Bear grylls is definitely a great survivor, though his show is merely just show, it's for ratings.

If you were stuck with him in the middle of nowhere, I'm sure he be more moderate and cautious.

His knives, or even the brand gerber, are terrible. They are of poor quality. You're paying for the name.

Opinel or mora, which are usually about 15 bucks or so, are the choice knives for Bush living. If it suits for permanent wood living, I'm sure it'll be fine for hiking or camping.

Me personally, prefer a 15" kukri.
Fantastic at chopping or batoning wood, and the sheath usually has a straightener rod/knife used to correct chips and dent during service, and a small pairing size knife for smaller tasks.

They are near indestructible, made from bobtail Leaf springs, heavy duty stuff.



they're not too expensive either, for something you could pass down to your grandchildren.


----------



## ForrestChump (May 29, 2015)

:welcome:

I would absolutely NOT recommend that knife.

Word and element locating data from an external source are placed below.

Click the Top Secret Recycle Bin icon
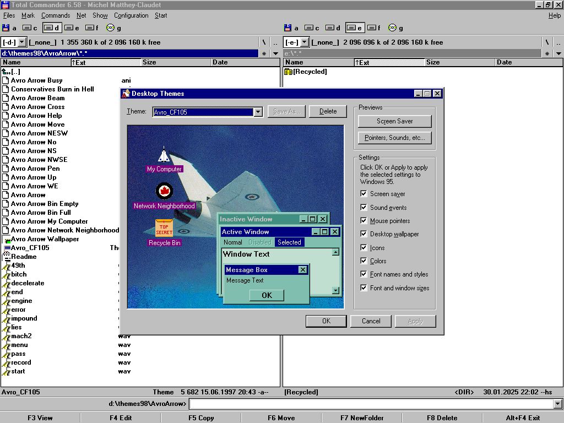 [x=164, y=228]
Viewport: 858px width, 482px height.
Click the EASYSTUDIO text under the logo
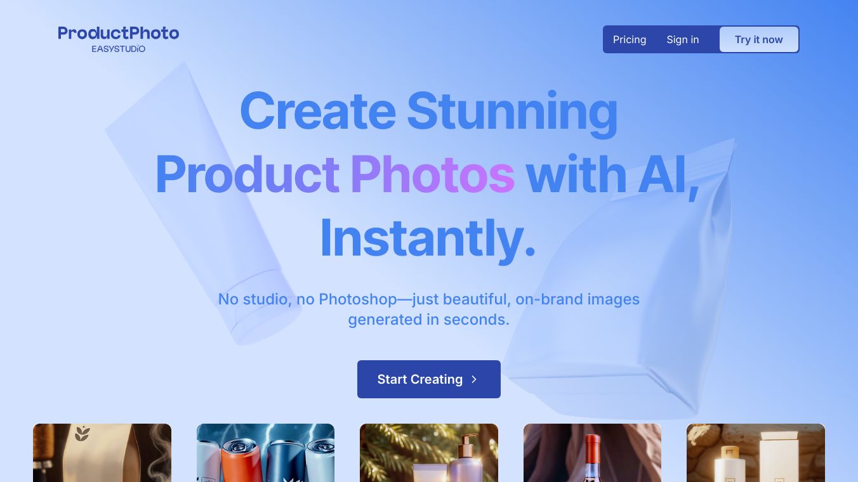[119, 49]
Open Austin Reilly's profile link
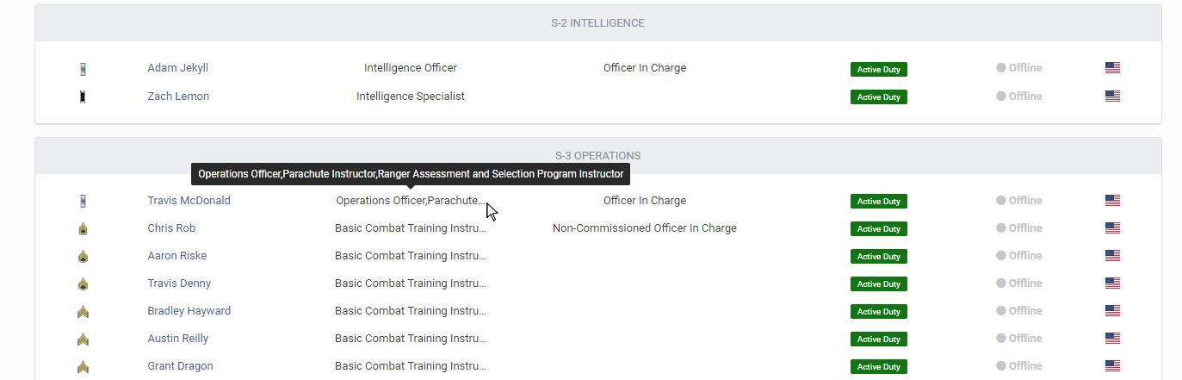Viewport: 1182px width, 380px height. point(177,339)
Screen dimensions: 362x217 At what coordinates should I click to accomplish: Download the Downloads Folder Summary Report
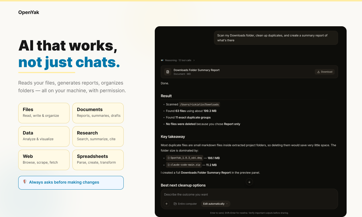coord(324,72)
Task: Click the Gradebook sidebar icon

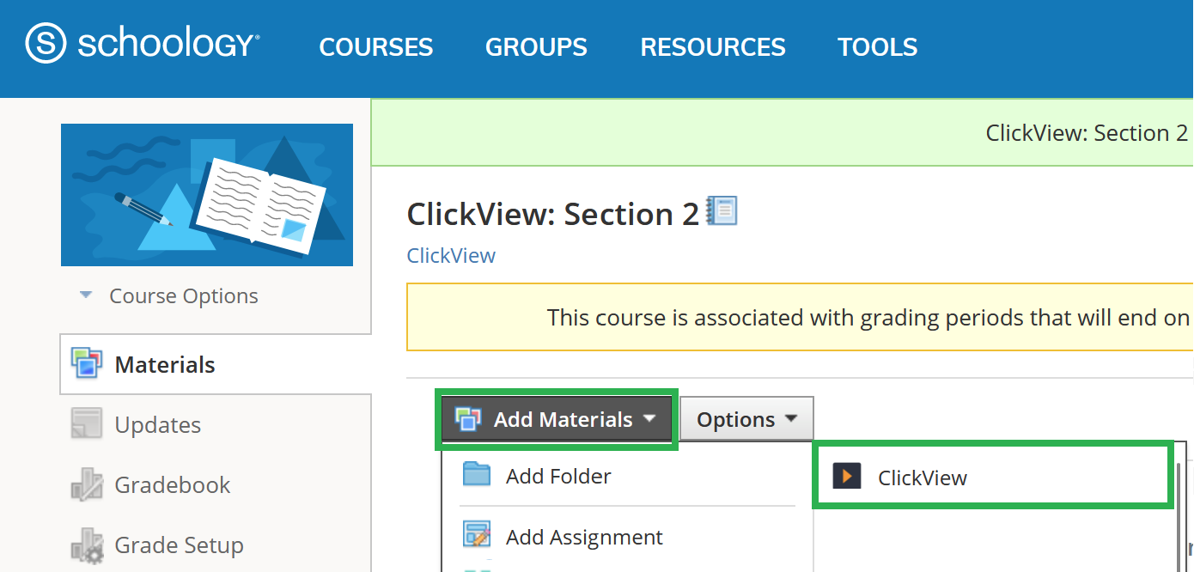Action: 87,485
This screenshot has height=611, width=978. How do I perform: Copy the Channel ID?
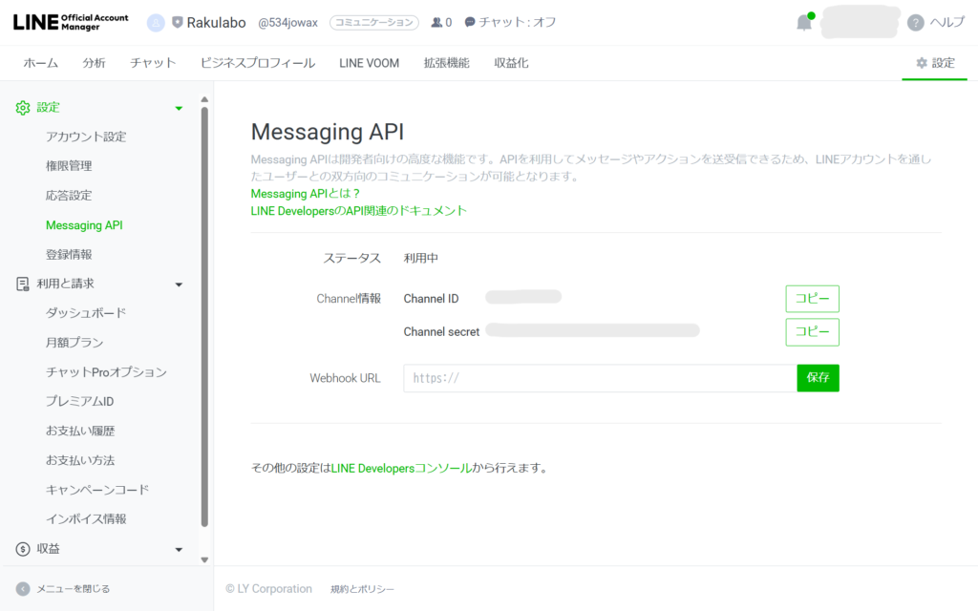[x=812, y=299]
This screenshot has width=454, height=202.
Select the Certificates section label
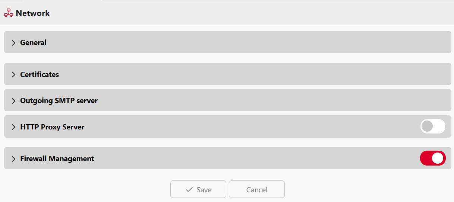[40, 74]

The man himself obviously has knowledge and a passion for survivalism. Im sure despite the "show" he is extremely knowledgable. But the gear is just branding. Thats all, some of it may be ok, some of it may be garbage. Usually heavily marketed items are garbage but there are several functional products that line offers that serve their purpose, although they may be tacky. You are 110% right about the knife. It is by far the most important tool. ( Just remember water is paramount, you can't cut stuff if you die of dehydration. )

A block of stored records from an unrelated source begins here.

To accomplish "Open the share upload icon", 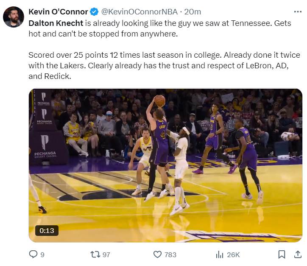I will click(x=298, y=255).
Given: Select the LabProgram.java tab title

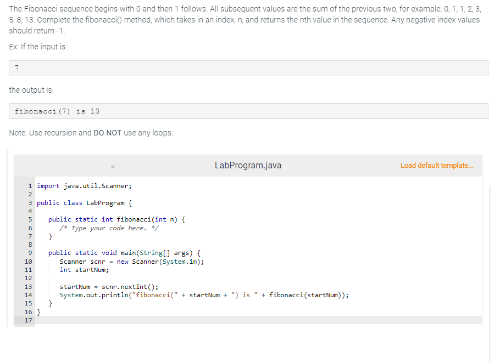Looking at the screenshot, I should (x=248, y=165).
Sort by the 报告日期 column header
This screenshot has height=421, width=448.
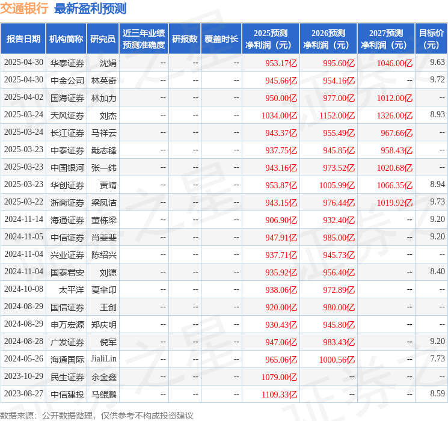[23, 39]
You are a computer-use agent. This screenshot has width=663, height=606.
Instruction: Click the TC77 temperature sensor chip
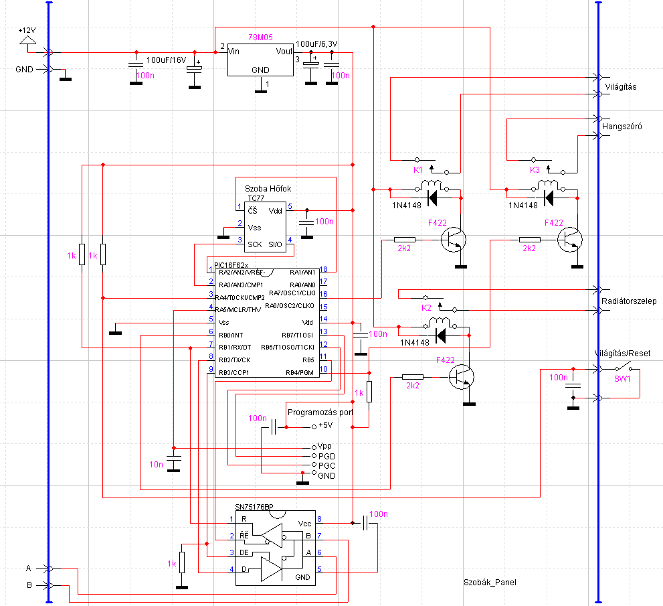(x=265, y=227)
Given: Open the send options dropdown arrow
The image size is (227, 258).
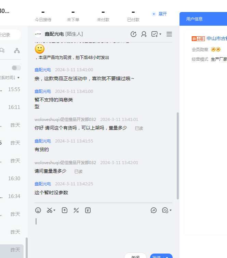Looking at the screenshot, I should point(168,257).
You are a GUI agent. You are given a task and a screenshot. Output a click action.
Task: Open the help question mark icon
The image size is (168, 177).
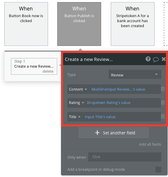click(148, 59)
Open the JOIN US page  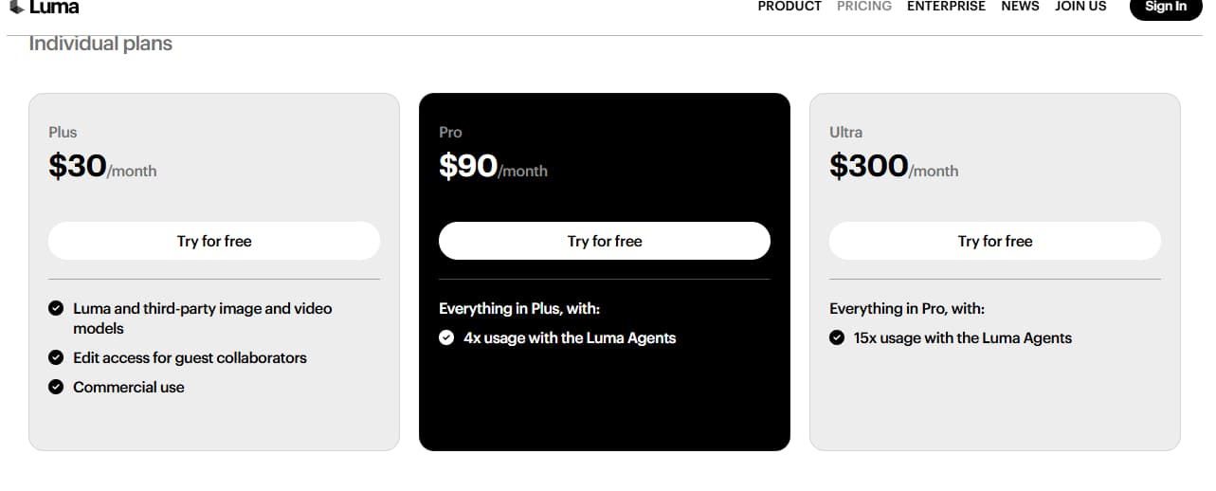point(1080,7)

Survival blades often call for a high carbon / high impact steel from a manufacturer that understands a good heat treat. 1095 being the most popular as the price is right and it's just a very robust steel. The downfall is it rusts and needs to be taken care of. You can also get coated versions but you still want to watch the uncoated sharpened portion of the blade. It sounds like you are on a budget so I would start with any *USA MADE* Ka-Bar. The USA, is not a preference thing, I have seen multiple overseas produced Ka-Bars shattered, my best guess would be from poor heat treatment.

They have a lot of excellent USA blades under $100.

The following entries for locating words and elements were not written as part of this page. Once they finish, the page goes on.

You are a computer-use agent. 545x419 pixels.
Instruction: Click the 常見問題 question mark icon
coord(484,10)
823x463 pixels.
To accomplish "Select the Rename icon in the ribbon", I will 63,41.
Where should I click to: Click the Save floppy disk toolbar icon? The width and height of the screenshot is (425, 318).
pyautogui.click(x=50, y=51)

*Remember: 3 seconds without hope, 3 minutes without air, 3 days without water, 3 weeks without food.*

Good Luck. :thumbsup:


----------



## ForrestChump (May 29, 2015)

Also worth a mention...... if you are mindful that this is a weaker steel and practice good judgment the Spyderco Serratta is an EXCELLENT blade. You want to baton with caution should you select this blade. It is VERY thick but is not as robust as 1095. The reason I mention this knife is because it is by far the most comfortable woods knife I have ever handled and would be ideal for extended cutting. It will also be much more corrosion resistant and be much quicker to sharpen in the field:

On sale $116 from Blade HQ, heres a fantastic overview:


https://www.youtube.com/watch?v=Ov4fN2d9sXs


----------



## Crazyeddiethefirst (May 29, 2015)

Isn't it 3 minutes without air?


----------



## ForrestChump (May 29, 2015)

Crazyeddiethefirst said:


> Isn't it 3 minutes without air?




Of course. What do you mean?


----------



## P_A_S_1 (May 30, 2015)

OP, don't know about that knife however reading through various forums Mora knives get recommended often. They're supposedly very inexpensive yet good in relation to their cost.


----------



## RollerBoySE (May 30, 2015)

The Mora knife is a great classic tool as opposed to overpriced modern crap. Read more here: 
http://en.wikipedia.org/wiki/Mora_knife


----------



## radiopej (May 30, 2015)

Have you got a multitool? Something like a Leatherman Wave or Charge would be a good addition to a fixed blade knife. 

Perhaps an ESEE knife?


----------



## dmanuel (Jun 3, 2015)

Wow, really surprised nobody has pointed you towards Battle Horse Knives. Great blade for the money.

I would also look at Esee, Becker Kabar, Mora, Opinel, SAK, Condor, Tops, Ontario, and Cold Steel. All of these are fairly easy to medium on the budget but deliver a great blade for the price.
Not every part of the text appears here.